Артем был из раскулаченных зажиточных крестьян, физически крепкий и рассудительно-хозяйственный, имевший единственного сына. Отпущенный из ссылки около трех лет назад, он вновь зажил безбедно; а домину новую отгрохал – прямо-таки крепость каменная: стены – в метр толщиной. Они как выручали теперь: за них все хоронились в тех случаях, когда «Мессеры», залетая, обстреливали всякие цели …
Хозяин (он почему-то не был мобилизован на фронт), деловой, в меру прижимистый и явно насупленный из-за неожиданного визита Кашиных сюда, к нему, как раз с сыном Сергеем освежевывал на огороде свиней, солил и закапывал свинину в потайные ямы. Поделился смекалкой с Анной:
– Надо мясо сохранить – и тогда можно будет выжить в передряге этой, затяжной, судя по всему. – Он торопился доделать дело: много не разговаривал.
Вроде б неприступно-строго держалась холеная его жена Варя.
И Аннино семейство, ясно, жило здесь в чужом доме, как-то извинительно – не растопырялось очень, что говорится. Все ходили здесь, можно сказать, бочком , прижимаясь к стеночкам; спали вповалку на полу, подстилая барахлишко под себя; самовольно не топили и не заслоняли хозяйкину печь – ни-ни; варево же, какое готовилось на целую прожорливую армию, стряпалось урывками. Для чего еще использовался примус. Либо еда готовилась на костре. Анна иногда и шикала на неслухов-ребят. Вообщем, смотри: шибко ни кашляни! Ни дыхни! Ни повернись! Ни посмейся! И ни пробеги!

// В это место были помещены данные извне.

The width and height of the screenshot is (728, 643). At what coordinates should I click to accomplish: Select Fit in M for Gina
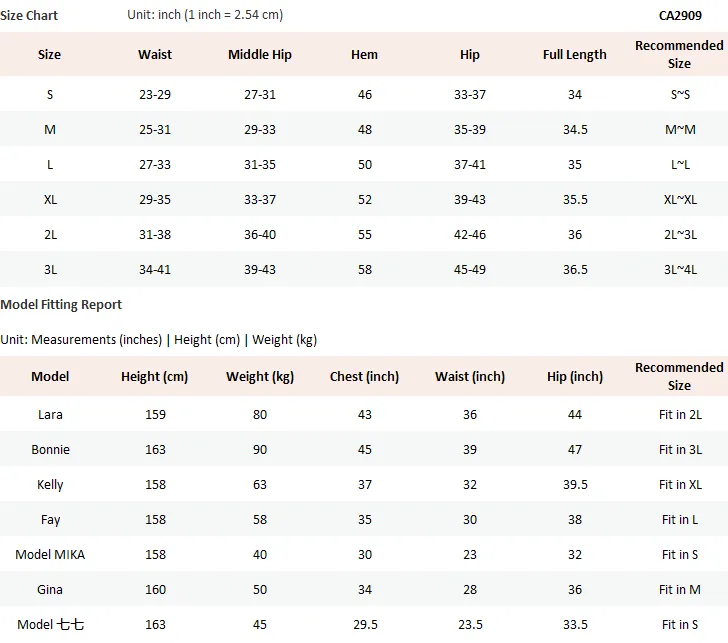[680, 590]
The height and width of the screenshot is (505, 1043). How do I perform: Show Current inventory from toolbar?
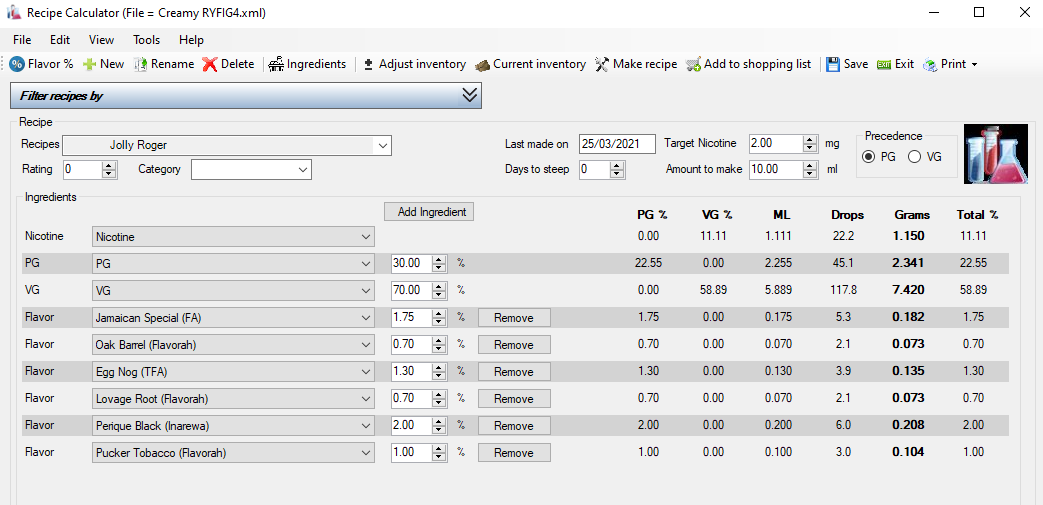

Вокруг же все усиливалась напряженность. Население редело – самоходно убывало на восток. С юго-запад уже явственно-слышно надвигался, глухо погромыхивая, фронт; совершенно беспрепятственно рыскали над землей фашистские бомбовозы и, разворачиваясь над Ржевом, все сбрасывали и сбрасывали бомбы на целое море огня и дыма: город сплошь горел. Несло гарью. По ночам аспидно-черным над городом в полнеба полыхало зарево. Оно словно предвещало конец света.
В течение трех дней отходила в тыл (и через Дубакино) крупная воинская часть. А по большаку и по полям красноармейцы то рыли окопы, то спешно, бросая их, уходили куда-то. Была полнейшая безориентированность. Ходили слухи о том, что в Зубцов (восточней Ржева) выброшен немцами десант. И это подтвердила сама Варя Овчинина, которая, любопытствуя, дошла до Зубцовского тракта и собственными глазами увидала там ползущих по нему немецких солдат.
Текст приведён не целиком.